Archbishop Pietro Sambi, Vatican ambassador to the United States, told the U.S. Conference of Catholic Bishops today that “the pope will not travel much, but he will address himself to the people of the United States and the whole Catholic Church.”

A welcome reception will be held at the White House on April 16.

Sambi says the pope wants to show “solidarity with those who have died, with their families and with all those who wish an end of violence and in the search of peace.”

This official announcement comes six days after King Abdullah of Saudi Arabia gave a jeweled sword to the pope, and on the Monday of the Veterans Day federal holiday.

Pope receives jeweled sword from King Abdullah of Saudi Arabia

A sword is a traditional Muslim gift given to heads of state. Is it meant as a symbol of trust or as a warning? That is the double-edged question.

The meeting between the king and the pope will surely be the hottest topic between the pope and President George Bush.

Saudi Arabia does not even grant diplomatic relations with the Holy See. As Victor L. Simpson of the Associated Press so aptly said in his article about the visit on Nov. 6, “Islam is the official religion of Saudi Arabia and the kingdom requires all Saudi citizens to be Muslims. Only Muslims can visit the cities of Mecca and Medina.

“Under the authoritarian rule of the royal family, the kingdom enforces strict sharia, or Islamic law. It follows a severe interpretation of Islam known as Wahhabism which rejects the possibility of diplomatic relations with a Christian entity. This interpretation would prohibit a Vatican embassy in Saudi Arabia on the grounds it would be equivalent to raising the cross inside the site of Islam’s holiest places.

“It is forbidden to practice Christianity publicly inside Saudi Arabia, and it is illegal to bring symbols from religions other than Islam into the country.

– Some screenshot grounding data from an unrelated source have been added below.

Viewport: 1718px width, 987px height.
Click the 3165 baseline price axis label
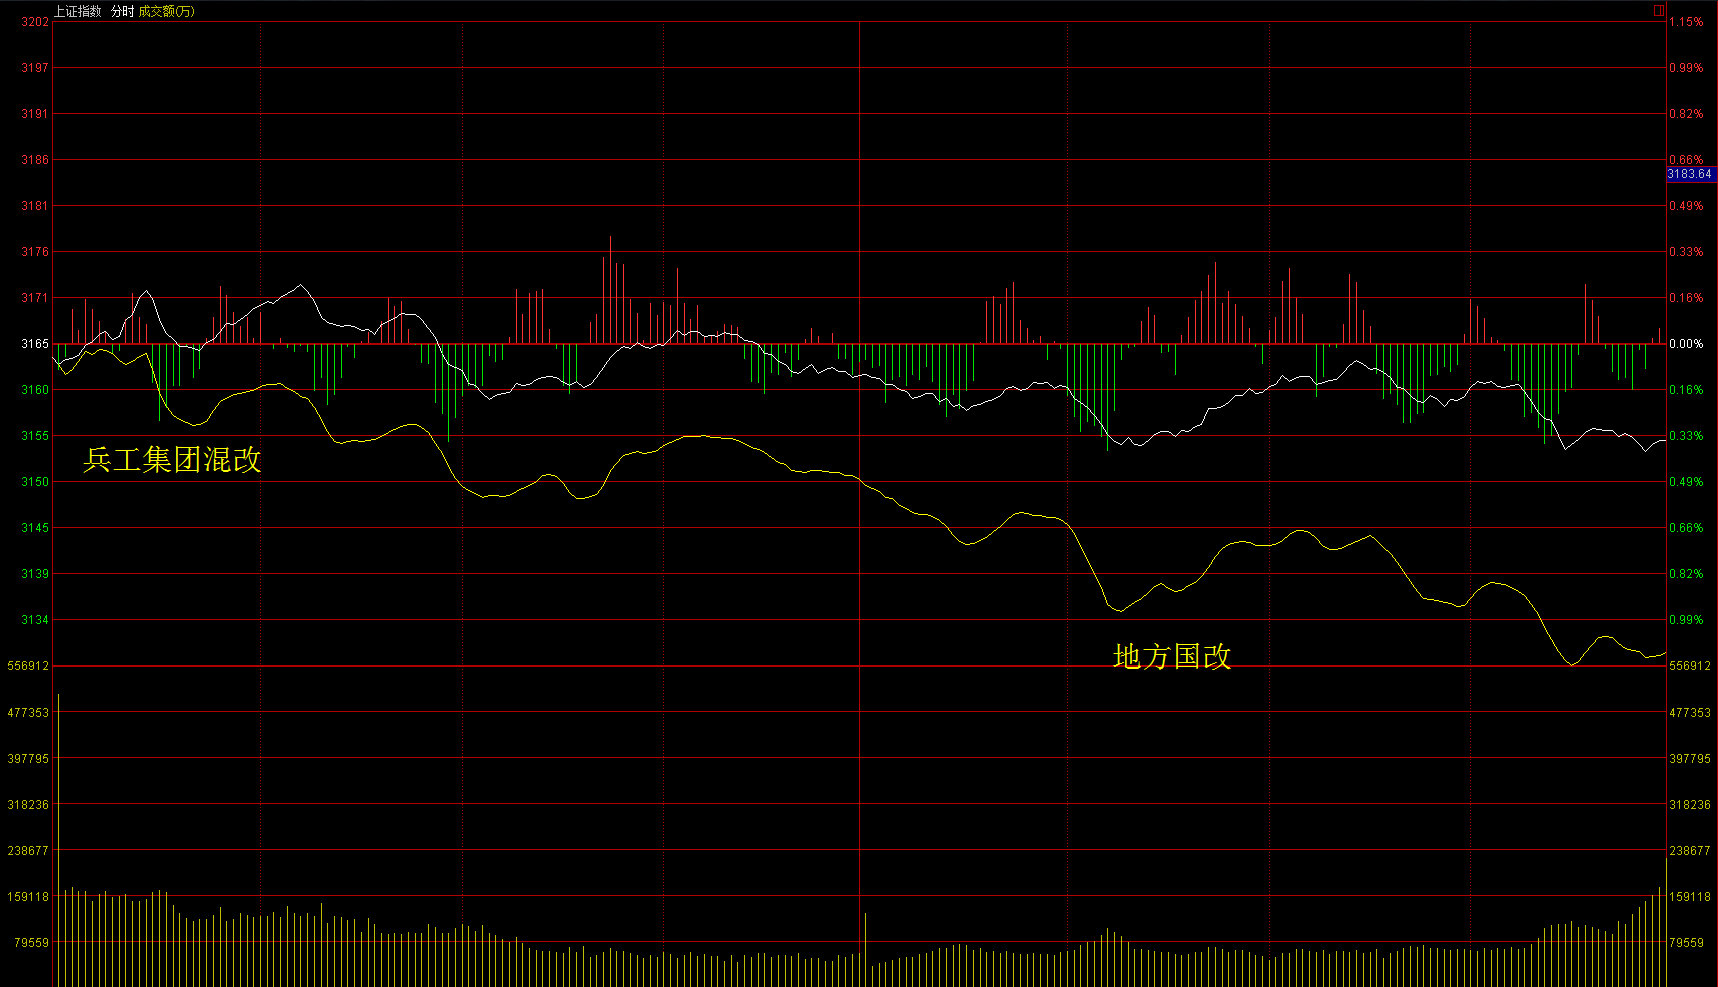click(35, 344)
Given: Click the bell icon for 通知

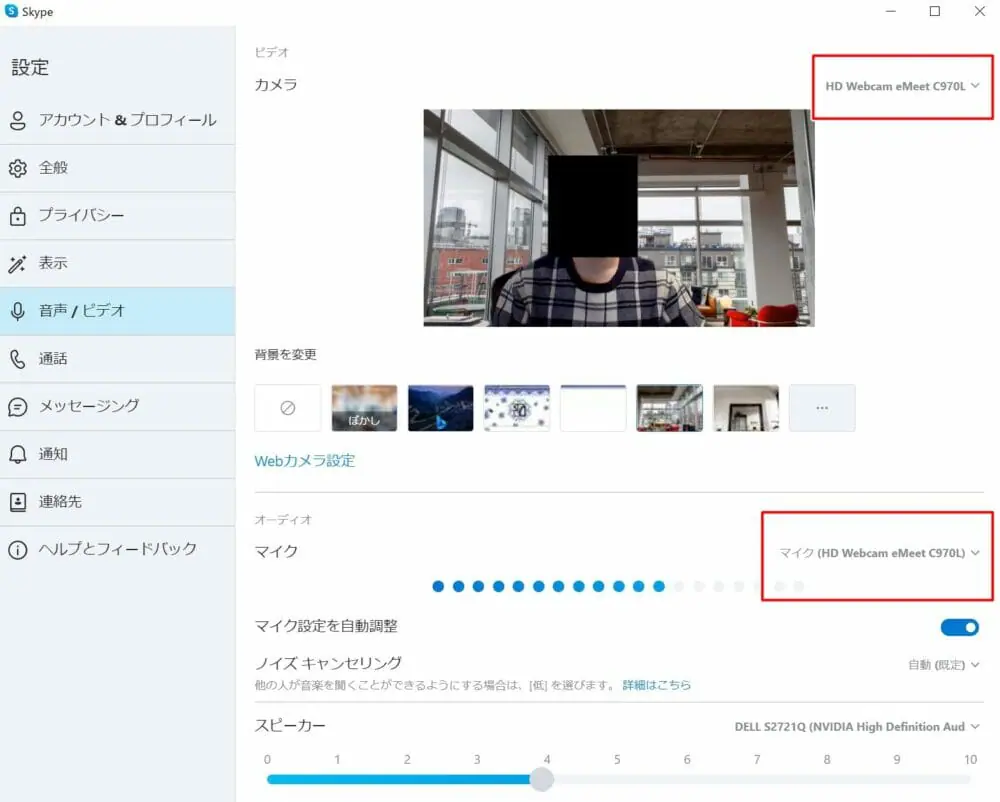Looking at the screenshot, I should click(18, 454).
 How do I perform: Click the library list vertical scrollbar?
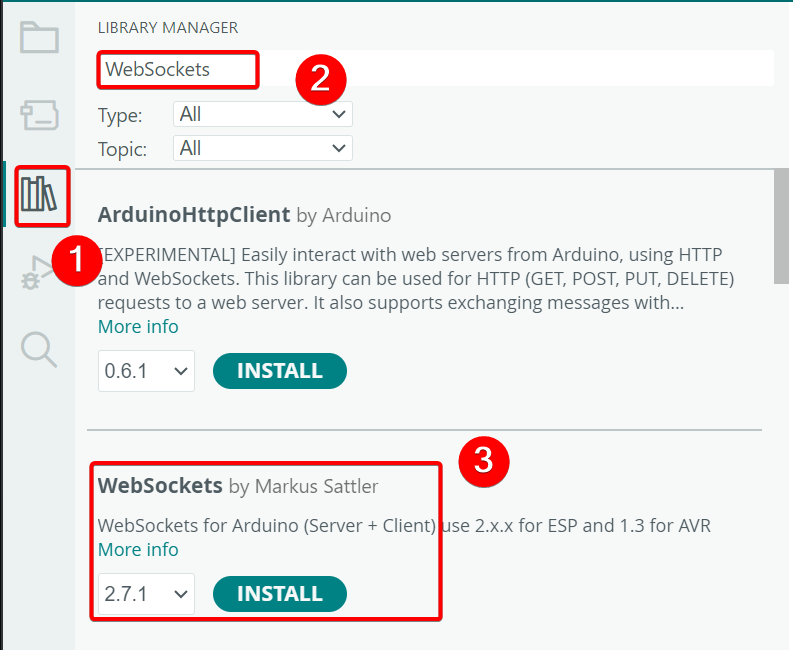[783, 230]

Bibles and crosses, for instance, are confiscated at the border.

“Some Christian worship services are held secretly, but the government has been known to crack down on them, or deport workers from the Philippines if they are known to hold even private services.”

The pope was also given a small statue of a camel by a palm tree and in return gave King Abdullah a 16th-century engraving of the Vatican and a gold medal of his pontificate.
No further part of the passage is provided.